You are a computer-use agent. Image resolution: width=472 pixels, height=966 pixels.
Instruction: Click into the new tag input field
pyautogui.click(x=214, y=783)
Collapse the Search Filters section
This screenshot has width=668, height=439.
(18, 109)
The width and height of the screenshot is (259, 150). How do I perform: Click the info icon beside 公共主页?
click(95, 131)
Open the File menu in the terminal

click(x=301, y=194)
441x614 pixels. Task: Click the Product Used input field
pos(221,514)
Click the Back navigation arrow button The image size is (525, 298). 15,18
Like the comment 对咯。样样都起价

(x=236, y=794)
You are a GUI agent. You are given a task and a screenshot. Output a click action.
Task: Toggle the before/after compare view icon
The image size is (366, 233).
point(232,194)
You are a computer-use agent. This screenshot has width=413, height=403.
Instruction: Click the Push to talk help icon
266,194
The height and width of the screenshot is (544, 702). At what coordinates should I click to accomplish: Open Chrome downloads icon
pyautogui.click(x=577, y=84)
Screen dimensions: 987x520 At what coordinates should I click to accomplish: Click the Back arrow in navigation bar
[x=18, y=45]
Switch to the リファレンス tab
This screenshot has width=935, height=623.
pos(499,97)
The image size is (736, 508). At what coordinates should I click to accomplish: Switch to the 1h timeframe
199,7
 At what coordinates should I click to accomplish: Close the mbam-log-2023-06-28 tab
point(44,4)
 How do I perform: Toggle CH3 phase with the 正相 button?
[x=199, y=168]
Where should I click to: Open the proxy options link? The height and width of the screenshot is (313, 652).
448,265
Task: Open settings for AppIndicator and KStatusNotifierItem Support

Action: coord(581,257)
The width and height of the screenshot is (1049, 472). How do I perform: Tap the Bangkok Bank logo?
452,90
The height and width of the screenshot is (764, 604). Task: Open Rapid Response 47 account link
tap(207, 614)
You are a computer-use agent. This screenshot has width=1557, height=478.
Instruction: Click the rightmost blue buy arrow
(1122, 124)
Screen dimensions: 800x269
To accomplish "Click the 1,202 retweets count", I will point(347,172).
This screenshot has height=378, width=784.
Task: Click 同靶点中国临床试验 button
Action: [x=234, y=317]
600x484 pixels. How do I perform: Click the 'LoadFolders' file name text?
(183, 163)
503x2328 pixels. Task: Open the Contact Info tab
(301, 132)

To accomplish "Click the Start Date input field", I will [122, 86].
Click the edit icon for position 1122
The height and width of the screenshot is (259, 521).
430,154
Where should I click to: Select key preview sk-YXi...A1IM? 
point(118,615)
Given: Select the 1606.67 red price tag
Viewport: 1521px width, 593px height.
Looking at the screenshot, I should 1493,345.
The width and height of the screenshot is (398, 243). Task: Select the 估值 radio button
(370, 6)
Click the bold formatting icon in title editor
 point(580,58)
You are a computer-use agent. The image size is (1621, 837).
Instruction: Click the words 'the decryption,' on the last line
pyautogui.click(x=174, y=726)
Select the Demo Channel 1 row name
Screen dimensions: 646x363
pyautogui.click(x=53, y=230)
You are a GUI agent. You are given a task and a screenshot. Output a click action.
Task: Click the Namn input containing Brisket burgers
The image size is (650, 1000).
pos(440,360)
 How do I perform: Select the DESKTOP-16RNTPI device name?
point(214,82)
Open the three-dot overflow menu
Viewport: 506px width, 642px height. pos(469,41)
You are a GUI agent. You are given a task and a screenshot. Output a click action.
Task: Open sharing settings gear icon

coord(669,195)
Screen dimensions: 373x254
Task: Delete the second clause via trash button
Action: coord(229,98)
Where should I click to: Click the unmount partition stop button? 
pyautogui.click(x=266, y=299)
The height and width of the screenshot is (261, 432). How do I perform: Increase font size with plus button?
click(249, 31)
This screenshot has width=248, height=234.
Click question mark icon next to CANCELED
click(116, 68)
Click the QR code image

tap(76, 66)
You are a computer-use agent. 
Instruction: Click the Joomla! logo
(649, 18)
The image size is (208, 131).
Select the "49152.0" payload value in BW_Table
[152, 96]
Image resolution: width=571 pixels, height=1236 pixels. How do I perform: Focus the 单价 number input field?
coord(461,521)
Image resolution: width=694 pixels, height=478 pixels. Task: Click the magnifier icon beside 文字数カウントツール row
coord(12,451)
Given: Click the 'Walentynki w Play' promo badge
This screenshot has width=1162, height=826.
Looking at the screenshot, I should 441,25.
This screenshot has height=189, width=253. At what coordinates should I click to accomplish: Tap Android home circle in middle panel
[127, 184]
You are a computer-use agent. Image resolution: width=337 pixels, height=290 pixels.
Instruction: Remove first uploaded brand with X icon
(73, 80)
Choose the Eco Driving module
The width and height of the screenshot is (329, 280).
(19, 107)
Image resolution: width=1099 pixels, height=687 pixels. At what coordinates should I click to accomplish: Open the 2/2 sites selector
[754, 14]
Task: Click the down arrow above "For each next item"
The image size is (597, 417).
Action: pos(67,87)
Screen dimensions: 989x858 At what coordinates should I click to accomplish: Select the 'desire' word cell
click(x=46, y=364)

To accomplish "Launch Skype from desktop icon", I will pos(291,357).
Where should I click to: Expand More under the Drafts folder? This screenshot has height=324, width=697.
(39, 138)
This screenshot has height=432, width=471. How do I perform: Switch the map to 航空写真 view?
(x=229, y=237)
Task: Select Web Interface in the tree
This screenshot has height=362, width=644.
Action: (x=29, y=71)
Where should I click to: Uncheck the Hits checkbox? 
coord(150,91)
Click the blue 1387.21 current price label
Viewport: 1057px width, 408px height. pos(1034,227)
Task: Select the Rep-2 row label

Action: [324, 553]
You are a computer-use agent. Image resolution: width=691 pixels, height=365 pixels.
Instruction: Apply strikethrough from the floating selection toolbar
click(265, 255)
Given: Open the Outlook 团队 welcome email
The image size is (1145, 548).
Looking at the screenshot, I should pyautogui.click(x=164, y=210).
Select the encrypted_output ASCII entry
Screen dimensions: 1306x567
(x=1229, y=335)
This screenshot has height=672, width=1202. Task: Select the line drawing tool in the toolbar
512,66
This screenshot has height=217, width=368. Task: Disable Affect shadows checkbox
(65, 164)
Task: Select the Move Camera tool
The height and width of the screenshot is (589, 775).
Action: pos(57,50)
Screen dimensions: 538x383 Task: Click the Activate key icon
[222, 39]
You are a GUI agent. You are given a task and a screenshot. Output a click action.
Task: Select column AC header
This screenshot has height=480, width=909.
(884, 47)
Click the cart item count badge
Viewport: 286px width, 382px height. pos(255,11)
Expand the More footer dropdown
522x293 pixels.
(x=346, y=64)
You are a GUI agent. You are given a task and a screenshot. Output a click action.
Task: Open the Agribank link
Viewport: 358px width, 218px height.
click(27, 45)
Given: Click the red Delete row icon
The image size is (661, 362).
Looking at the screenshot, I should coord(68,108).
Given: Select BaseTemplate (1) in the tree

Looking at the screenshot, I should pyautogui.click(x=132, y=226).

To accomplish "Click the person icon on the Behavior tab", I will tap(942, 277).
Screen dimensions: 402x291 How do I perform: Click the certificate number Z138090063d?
—————
_TASK DIRECTIONS_.
Copy out all lines of the material above in which "computer" occurs.

_RESULT OF THE TASK_.
You are a computer-use agent. Image resolution: width=472 pixels, height=966 pixels.
You are a computer-use agent. This screenshot has width=413, height=403.
You are a computer-use agent. This screenshot has width=1557, height=478.
You are a computer-use agent. The image size is (1621, 837).
You are a computer-use agent. 
You are a computer-use agent. Image resolution: width=337 pixels, height=290 pixels.
You are a computer-use agent. Image resolution: width=691 pixels, height=365 pixels.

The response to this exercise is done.